Whitney’s counsel anticipated that the trial record could be viewed as providing scant basis for the Supreme Court’s assertion of federal question jurisdiction. The brief, accordingly, emphasized the “certificate” – the stipulation of the parties and order of the California intermediate court of appeal – in establishing that jurisdictional basis:
In the District Court of Appeal and also upon her application for leave to appeal to the Supreme Court of California, Miss Whitney contended that the statute “and its application in this case is repugnant to the provisions of the Fourteenth Amendment of the Constitution of the United States . . . . ” (Stipulation and addition to the record, filed Dec. 16, 1924). That contention “was considered and passed upon” by the District Court of Appeal – the highest California Court to which appeal was permitted – and was overruled by that court (Order amending record).[97]

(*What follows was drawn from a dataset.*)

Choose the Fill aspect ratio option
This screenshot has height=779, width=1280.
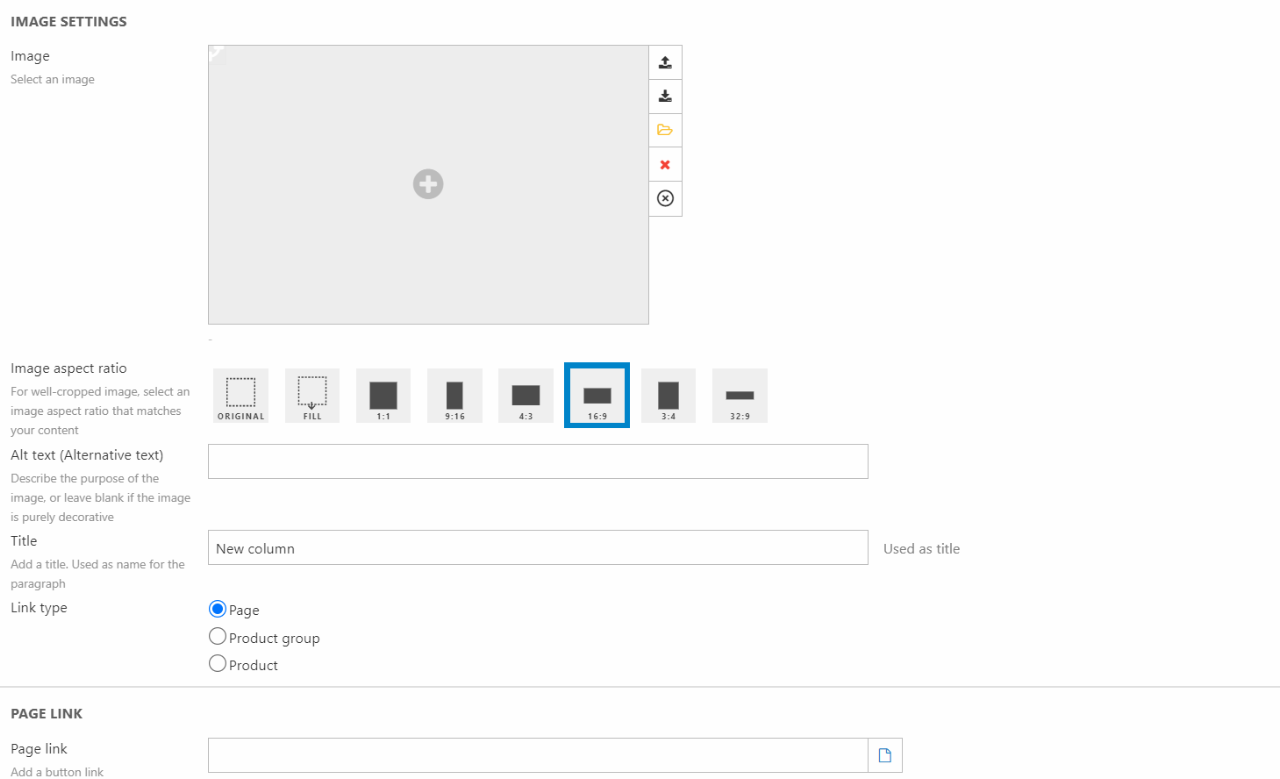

Two years after the Court had agreed to review Whitney v. California, oral arguments were finally heard on October 6, 1925. From the tenor of the Justices’ questions, they appeared most concerned over the precise character of Anita Whitney’s involvement with the Communist Labor Party of California. They closely questioned counsel as to whether Whitney had attended party meetings after the Loring Hall organizing convention, and whether she had put her weight behind any syndicalist proposal or action. Given the Court’s parsing of the merits, it must have been a surprise when its decision was rendered thirteen days later. The Court’s one-line per curiam opinion dismissed the case for want of jurisdiction. [98]
However bleak things looked at that time, Anita Whitney still had a chance in the court of public opinion. Talk of pardon was everywhere in the California air, and an “Anita Whitney Committee” was soon formed to rally public support. But Whitney would have none of it. “I’m not going to ask for a pardon,” she told an Associated Press reporter. “If the Governor is disposed to pardon anyone, let him liberate the poor men who are now imprisoned for violation of this same law and whose guilt may be less than mine.” In any event, Governor Friend W. Richardson released a 13-page statement denying the pardon. For the governor, the simple truth was that Anita Whitney had assisted the Communist Labor Party, an organization that had engaged in “sedition and disloyalty amounting to almost treason.” [99]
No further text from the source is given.